Une autre piste pourrait être privilégiée par le gouvernement : celle d'une redevance temporelle sur les poids lourds et les véhicules utilitaires de livraison. " Par rapport à l'écotaxe, cette mesure non liée aux kilomètres parcourus aurait l'avantage de ne pas pénaliser les territoires excentrés comme la Bretagne et de toucher aussi les poids lourds étrangers, défend le député (LRM) Matthieu Orphelin, également membre du COI. Ce serait aussi un outil de transformation du parc de camions : les plus vertueux seraient exonérés de la taxe. "

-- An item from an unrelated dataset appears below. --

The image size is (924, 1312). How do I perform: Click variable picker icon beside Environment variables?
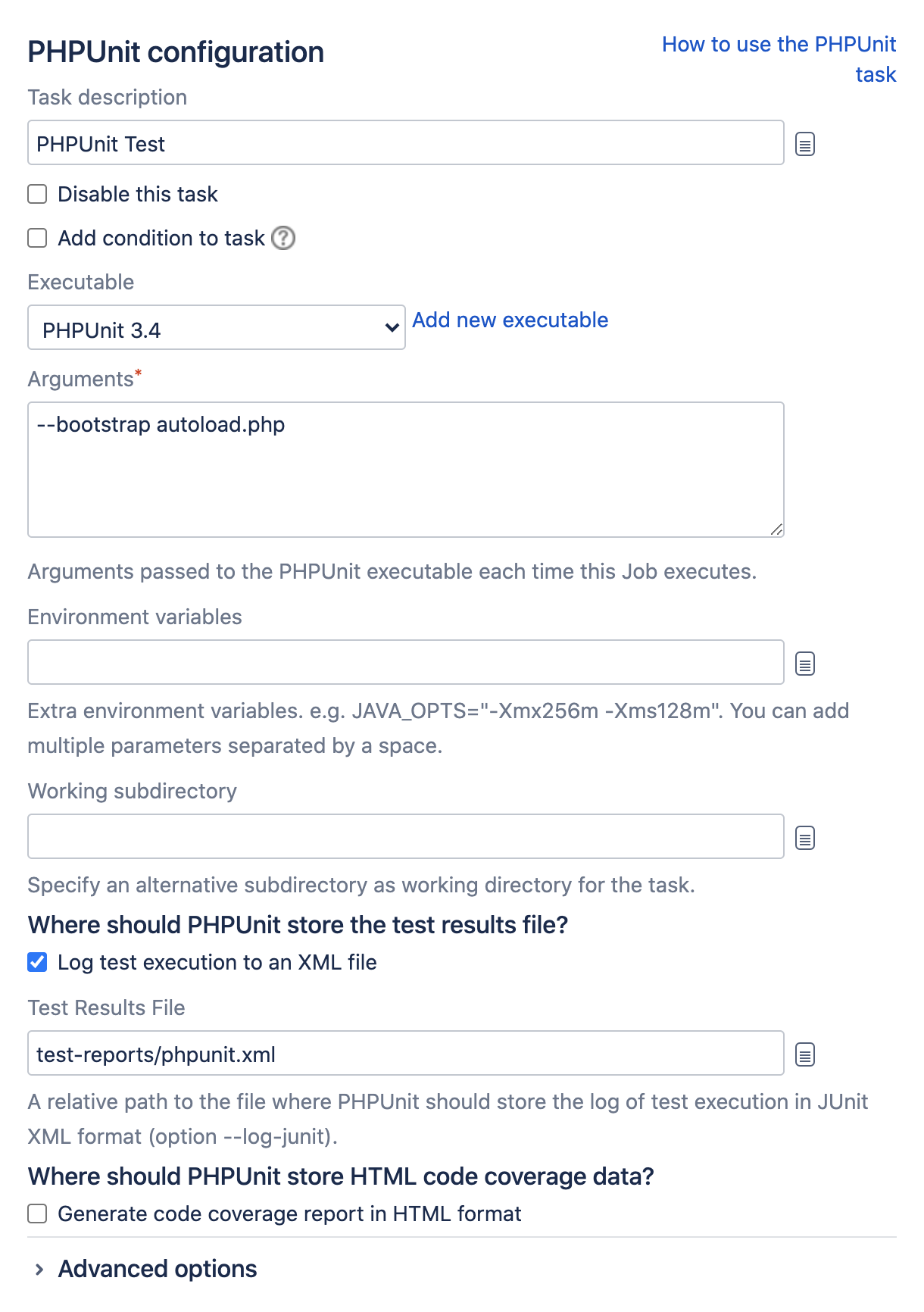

Pour M. Duron, " les recettes de cette vignette d'usage devraient être affectées à l'entretien des routes pour la rendre acceptable : ce serait une façon d'améliorer la sécurité et les conditions de travail des transporteurs routiers. " D'après le rapport du Conseil, les recettes d'un tel dispositif pourraient atteindre 320  millions d'euros par an pour les poids lourds et 240 millions d'euros pour les véhicules utilitaires.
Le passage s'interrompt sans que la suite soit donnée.